I literally don’t know one example in any overcrowded high density city that
has affordable housing. Not in the whole world.

The demand spurs more building and there will never be any surplus stock that
will devalue existing housing or bring down prices.

Let’s take tomatoes. Case 1. I grow 10 kilos of tomatoes for market from my
100 sq.ft vegetable plot. I sell it for $1/lb and make $10.

The next year, I grow tomatoes on steroid fertilizers and get 20lbs from same
plot. I sell it for $1/lb but my neighbour is also at the market and same
customers don’t want as much from me. I end up selling at 0.50/lb to get rid
of all my stock. Because. Glut. More supply = lower prices.

Case 2. I take 10lbs of tomatoes to market. I make a deal with t the manager
that only I can sell tomatoes and I don’t want any other competitors.

I promise that I can bring double the amount of tomatoes, but the manager must
advertise for me. If he fulfills the lack of competition and advertises for
me, I will give him 1/4 of my proceeds. He agrees.

He does a great job of advertising. First he lets everyone know that there
will be no more tomatoes. Then he tells the customers that every other market
is selling bad tomatoes and that his tomatoes are the very best. But too
bad..it’s very Rare. There is literally no soil that can grow the kind of
tomatoes that his market can bring. But best to wait..he will try to grab as
many tomatoes as he can..but he can’t promise. The other market manager is
threatening him.

Then other customers come by and take him aside.. pssstt, they say..I hear you
have the best tomatoes and when they come..can you set aside some for us. Shoo
away the old customers..we can pay double.

The market manager isn’t sure, but promises to try. But for his trouble, can
he get a finders’ fee? Sure..the wealthy shoppers agree to the deal.
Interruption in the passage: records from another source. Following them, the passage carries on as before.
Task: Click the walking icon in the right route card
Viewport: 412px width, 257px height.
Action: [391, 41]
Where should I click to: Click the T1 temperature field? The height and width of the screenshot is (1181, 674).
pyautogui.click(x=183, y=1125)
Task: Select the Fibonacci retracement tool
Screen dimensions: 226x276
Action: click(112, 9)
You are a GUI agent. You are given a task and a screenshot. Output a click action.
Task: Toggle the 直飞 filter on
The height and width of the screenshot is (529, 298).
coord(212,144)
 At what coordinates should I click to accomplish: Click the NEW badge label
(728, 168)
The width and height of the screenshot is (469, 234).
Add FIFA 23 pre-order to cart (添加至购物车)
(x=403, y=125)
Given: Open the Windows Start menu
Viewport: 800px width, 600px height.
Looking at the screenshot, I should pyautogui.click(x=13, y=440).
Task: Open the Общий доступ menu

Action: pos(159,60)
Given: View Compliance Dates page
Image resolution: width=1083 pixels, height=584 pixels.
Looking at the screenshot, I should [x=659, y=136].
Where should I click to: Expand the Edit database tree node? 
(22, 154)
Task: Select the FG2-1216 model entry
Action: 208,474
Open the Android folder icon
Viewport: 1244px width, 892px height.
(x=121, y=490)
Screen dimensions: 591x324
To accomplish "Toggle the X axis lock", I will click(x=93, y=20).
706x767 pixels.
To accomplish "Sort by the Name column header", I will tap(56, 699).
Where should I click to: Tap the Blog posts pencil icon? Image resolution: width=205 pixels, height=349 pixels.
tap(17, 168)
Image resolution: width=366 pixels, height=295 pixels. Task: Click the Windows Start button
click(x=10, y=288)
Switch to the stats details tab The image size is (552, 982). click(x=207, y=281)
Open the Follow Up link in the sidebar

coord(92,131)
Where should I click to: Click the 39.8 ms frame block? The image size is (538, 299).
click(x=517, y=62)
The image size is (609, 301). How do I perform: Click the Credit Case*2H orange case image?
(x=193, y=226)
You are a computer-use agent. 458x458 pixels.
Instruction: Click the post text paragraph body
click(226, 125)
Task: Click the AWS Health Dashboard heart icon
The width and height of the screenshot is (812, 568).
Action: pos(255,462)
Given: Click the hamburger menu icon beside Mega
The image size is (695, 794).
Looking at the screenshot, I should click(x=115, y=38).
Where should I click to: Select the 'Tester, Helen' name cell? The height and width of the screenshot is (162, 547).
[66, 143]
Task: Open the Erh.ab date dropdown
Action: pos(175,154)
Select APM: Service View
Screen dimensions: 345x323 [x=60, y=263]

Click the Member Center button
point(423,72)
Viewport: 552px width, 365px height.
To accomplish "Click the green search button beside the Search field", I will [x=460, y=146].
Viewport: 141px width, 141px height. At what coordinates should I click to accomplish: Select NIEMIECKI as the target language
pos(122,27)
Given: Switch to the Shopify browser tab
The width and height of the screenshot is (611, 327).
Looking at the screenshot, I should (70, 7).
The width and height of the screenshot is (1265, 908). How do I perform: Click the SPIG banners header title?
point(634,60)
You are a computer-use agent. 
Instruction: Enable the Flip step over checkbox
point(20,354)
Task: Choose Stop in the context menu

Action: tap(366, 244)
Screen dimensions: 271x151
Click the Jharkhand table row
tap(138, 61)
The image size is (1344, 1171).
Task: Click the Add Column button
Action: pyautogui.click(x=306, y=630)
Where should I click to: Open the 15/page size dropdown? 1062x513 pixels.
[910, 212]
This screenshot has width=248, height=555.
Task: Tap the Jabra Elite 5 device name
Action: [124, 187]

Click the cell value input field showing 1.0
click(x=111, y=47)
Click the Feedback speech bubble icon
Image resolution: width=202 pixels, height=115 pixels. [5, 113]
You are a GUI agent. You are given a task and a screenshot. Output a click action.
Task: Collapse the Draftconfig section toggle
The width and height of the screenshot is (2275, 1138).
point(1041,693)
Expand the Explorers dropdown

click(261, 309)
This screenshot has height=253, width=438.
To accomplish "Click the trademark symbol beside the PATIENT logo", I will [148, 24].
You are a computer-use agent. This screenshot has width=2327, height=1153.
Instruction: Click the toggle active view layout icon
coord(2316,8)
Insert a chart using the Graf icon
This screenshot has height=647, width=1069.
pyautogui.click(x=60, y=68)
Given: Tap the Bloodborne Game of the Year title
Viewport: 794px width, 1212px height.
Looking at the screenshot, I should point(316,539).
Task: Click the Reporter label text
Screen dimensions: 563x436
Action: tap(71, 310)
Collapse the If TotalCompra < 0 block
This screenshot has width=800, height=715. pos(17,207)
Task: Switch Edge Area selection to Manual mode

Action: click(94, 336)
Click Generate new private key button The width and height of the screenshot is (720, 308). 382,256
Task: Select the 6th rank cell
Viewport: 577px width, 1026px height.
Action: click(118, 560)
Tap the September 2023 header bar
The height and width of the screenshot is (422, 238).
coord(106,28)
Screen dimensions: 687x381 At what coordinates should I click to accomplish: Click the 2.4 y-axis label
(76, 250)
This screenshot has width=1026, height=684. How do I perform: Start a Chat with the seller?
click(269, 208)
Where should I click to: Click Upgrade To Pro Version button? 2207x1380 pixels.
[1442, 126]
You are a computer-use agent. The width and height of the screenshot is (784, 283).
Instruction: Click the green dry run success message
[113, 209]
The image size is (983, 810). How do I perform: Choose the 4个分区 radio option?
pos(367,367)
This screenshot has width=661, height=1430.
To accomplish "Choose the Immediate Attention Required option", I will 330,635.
So I bring 20 kgs of tomatoes to the market. The manager gets his cut. The old
customers are shoo’ed away. New ones pay more to buy all. Manager makes bank.
Only one who profits for nothing.

It behooves him to keep increasing the prices and making my tomatoes more and
more scarce. It profits me to grow mediocre tomatoes but increase volume.
Maybe I can sell the squished ones..maybe I can paint eggplants red and sell
them as tomatoes. Who cares..the crowd will buy 50 kilos if I can provide the
tomatoes and I can even charge $5/kg.

Why on earth would I sell it for less? Even more importantly, why would I sell
for less than the $1/kg that originally got for my tomatoes when there are
suckers waiting to pay five times more because of their branding?

Case 2 isn’t about tomatoes. Here ends the stories.